━━━━━ SOURCE EXTRACT

For anyone interested, I’ve posted to SSRN my draft article, forthcoming in the Yale Law Journal, titled “The Constitutional Power to Threaten War.” I’m pasting below the introduction, and I plan to post some observations relating the piece to ongoing events in Syria.
Here’s the intro:
In September 2012, prodded by Israeli Prime Minister Benjamin Netanyahu’s urging, American policy-makers and commentators argued intensely about whether the President of the United States should draw a “red line” for Iranian leaders – a threshold of nuclear weapon development the crossing of which would trigger a U.S. military response. It is easy to imagine that the actual launching of military attacks against Iran would generate intense scrutiny and argument of constitutional issues, most notably whether the President could take this action without congressional consent. Were those military strikes to carry on for months, it is also easy to imagine significant legal discussion of whether the President could continue them, in light of the War Powers Resolution’s 60-day limit on military engagements without express congressional authorization. Nobody seriously questioned, though, that as a constitutional matter the President could unilaterally draw the red line threatening them.
The implicit consensus that the President is constitutionally empowered to threaten military force in this situation is, in my view, correct, but it presents an anomaly: proponents of drawing that line argued that doing so was necessary to prevent a war (or at least a bigger and more destructive war) down the road, while critics argued that it would needlessly provoke or drag the United States into a war — the very sorts of concerns that usually animate strident war powers debates. More generally, the allocation of constitutional war powers is thought to be of paramount import because it could affect whether or when the United States goes to war and it implicates core questions about how our democracy should decide matters of such consequence. Yet legal discourse in this area excludes almost completely some central ways in which the United States actually wields its military power, namely, with threats of war or force. This Article breaks down that barrier and connects the legal issues with the strategic ones.

━━━━━━━━━━

:: SHORT TASK 1 ::
Please write out the entries from the line with "This screenshot has width=1512, height=801." up to and including the line with "pos(124,104)".
The war powers introduction and the entries have nothing to do with each other.

━━━━━ DATA SUPPLIED

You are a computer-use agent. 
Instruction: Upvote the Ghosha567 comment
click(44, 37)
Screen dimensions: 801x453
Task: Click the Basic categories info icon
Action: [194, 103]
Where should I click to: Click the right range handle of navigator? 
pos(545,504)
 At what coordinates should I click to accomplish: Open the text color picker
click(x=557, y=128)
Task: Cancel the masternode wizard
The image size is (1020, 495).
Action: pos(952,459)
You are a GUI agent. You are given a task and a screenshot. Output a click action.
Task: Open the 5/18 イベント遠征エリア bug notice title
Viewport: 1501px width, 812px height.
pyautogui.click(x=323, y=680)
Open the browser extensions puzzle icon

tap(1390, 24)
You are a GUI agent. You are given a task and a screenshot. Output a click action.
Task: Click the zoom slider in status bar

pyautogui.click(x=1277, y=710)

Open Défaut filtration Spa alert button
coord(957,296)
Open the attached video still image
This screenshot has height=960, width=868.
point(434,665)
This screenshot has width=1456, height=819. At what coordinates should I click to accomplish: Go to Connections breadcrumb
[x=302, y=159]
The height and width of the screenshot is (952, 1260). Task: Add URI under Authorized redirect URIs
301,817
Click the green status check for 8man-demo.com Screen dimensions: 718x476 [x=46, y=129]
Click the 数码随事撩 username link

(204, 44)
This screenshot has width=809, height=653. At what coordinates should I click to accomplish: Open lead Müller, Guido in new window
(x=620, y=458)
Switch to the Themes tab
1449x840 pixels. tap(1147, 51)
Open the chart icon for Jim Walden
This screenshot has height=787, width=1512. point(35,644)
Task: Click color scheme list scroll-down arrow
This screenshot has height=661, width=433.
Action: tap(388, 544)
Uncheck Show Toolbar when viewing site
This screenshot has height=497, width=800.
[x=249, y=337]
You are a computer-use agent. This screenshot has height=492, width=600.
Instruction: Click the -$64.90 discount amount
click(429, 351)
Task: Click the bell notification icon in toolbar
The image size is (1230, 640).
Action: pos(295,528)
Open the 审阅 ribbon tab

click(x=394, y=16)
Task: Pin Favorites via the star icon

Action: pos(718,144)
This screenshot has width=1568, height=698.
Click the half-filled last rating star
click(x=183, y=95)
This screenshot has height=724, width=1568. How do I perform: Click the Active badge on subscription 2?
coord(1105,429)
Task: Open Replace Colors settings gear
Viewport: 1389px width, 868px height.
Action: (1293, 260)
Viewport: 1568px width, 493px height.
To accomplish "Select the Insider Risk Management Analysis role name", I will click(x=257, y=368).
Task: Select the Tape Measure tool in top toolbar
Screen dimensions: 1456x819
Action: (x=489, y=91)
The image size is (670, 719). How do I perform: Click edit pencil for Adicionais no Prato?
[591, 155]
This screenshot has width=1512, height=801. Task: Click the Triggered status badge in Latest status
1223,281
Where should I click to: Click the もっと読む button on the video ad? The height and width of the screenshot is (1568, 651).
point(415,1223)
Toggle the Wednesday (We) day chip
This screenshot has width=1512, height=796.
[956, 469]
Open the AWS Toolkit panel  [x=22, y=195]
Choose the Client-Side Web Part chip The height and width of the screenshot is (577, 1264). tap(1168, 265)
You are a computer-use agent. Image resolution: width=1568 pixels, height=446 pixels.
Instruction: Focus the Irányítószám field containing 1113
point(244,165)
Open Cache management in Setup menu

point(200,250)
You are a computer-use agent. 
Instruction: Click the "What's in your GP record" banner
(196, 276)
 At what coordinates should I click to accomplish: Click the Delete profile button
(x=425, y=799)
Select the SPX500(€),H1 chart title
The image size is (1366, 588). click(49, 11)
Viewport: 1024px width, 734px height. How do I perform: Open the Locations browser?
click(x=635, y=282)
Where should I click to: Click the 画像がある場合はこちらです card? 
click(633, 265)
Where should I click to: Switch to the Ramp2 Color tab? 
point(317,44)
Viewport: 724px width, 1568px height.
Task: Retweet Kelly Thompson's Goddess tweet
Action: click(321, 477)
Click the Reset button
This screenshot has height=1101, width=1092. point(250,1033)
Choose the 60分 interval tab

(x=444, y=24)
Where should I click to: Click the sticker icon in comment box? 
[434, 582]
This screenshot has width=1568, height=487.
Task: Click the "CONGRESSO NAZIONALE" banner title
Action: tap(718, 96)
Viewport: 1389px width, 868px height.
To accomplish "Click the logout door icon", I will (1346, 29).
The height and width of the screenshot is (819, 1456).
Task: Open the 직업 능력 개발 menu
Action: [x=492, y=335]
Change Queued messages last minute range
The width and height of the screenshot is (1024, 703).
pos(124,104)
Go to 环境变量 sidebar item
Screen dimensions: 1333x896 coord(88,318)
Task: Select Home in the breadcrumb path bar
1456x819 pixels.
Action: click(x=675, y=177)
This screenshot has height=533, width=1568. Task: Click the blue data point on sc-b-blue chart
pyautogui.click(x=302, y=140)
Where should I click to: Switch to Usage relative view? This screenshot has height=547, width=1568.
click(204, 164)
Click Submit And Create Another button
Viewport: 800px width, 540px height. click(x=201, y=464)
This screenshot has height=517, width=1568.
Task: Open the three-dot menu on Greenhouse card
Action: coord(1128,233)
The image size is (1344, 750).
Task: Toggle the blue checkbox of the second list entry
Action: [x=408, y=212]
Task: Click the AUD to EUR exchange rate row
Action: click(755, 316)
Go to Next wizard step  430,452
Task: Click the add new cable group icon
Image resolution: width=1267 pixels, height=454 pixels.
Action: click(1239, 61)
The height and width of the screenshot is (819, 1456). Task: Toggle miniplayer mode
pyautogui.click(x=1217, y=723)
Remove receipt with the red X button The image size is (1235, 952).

━━━━━━━━━━

:: SHORT TASK 2 ::
Reproduce word for word the part of the war powers introduction from "For anyone interested, I’ve" up to and including "events in Syria.".

:: OUTPUT 1 ::
This screenshot has width=1512, height=801. Task: Click the Triggered status badge in Latest status
1223,281
Where should I click to: Click the もっと読む button on the video ad? The height and width of the screenshot is (1568, 651).
point(415,1223)
Toggle the Wednesday (We) day chip
This screenshot has width=1512, height=796.
[956, 469]
Open the AWS Toolkit panel  [x=22, y=195]
Choose the Client-Side Web Part chip The height and width of the screenshot is (577, 1264). tap(1168, 265)
You are a computer-use agent. Image resolution: width=1568 pixels, height=446 pixels.
Instruction: Focus the Irányítószám field containing 1113
point(244,165)
Open Cache management in Setup menu

point(200,250)
You are a computer-use agent. 
Instruction: Click the "What's in your GP record" banner
(196, 276)
 At what coordinates should I click to accomplish: Click the Delete profile button
(x=425, y=799)
Select the SPX500(€),H1 chart title
The image size is (1366, 588). click(49, 11)
Viewport: 1024px width, 734px height. How do I perform: Open the Locations browser?
click(x=635, y=282)
Where should I click to: Click the 画像がある場合はこちらです card? 
click(633, 265)
Where should I click to: Switch to the Ramp2 Color tab? 
point(317,44)
Viewport: 724px width, 1568px height.
Task: Retweet Kelly Thompson's Goddess tweet
Action: click(321, 477)
Click the Reset button
This screenshot has height=1101, width=1092. point(250,1033)
Choose the 60分 interval tab

(x=444, y=24)
Where should I click to: Click the sticker icon in comment box? 
[434, 582]
This screenshot has width=1568, height=487.
Task: Click the "CONGRESSO NAZIONALE" banner title
Action: tap(718, 96)
Viewport: 1389px width, 868px height.
To accomplish "Click the logout door icon", I will (1346, 29).
The height and width of the screenshot is (819, 1456).
Task: Open the 직업 능력 개발 menu
Action: [x=492, y=335]
Change Queued messages last minute range
The width and height of the screenshot is (1024, 703).
pos(124,104)

:: OUTPUT 2 ::
For anyone interested, I’ve posted to SSRN my draft article, forthcoming in the Yale Law Journal, titled “The Constitutional Power to Threaten War.” I’m pasting below the introduction, and I plan to post some observations relating the piece to ongoing events in Syria.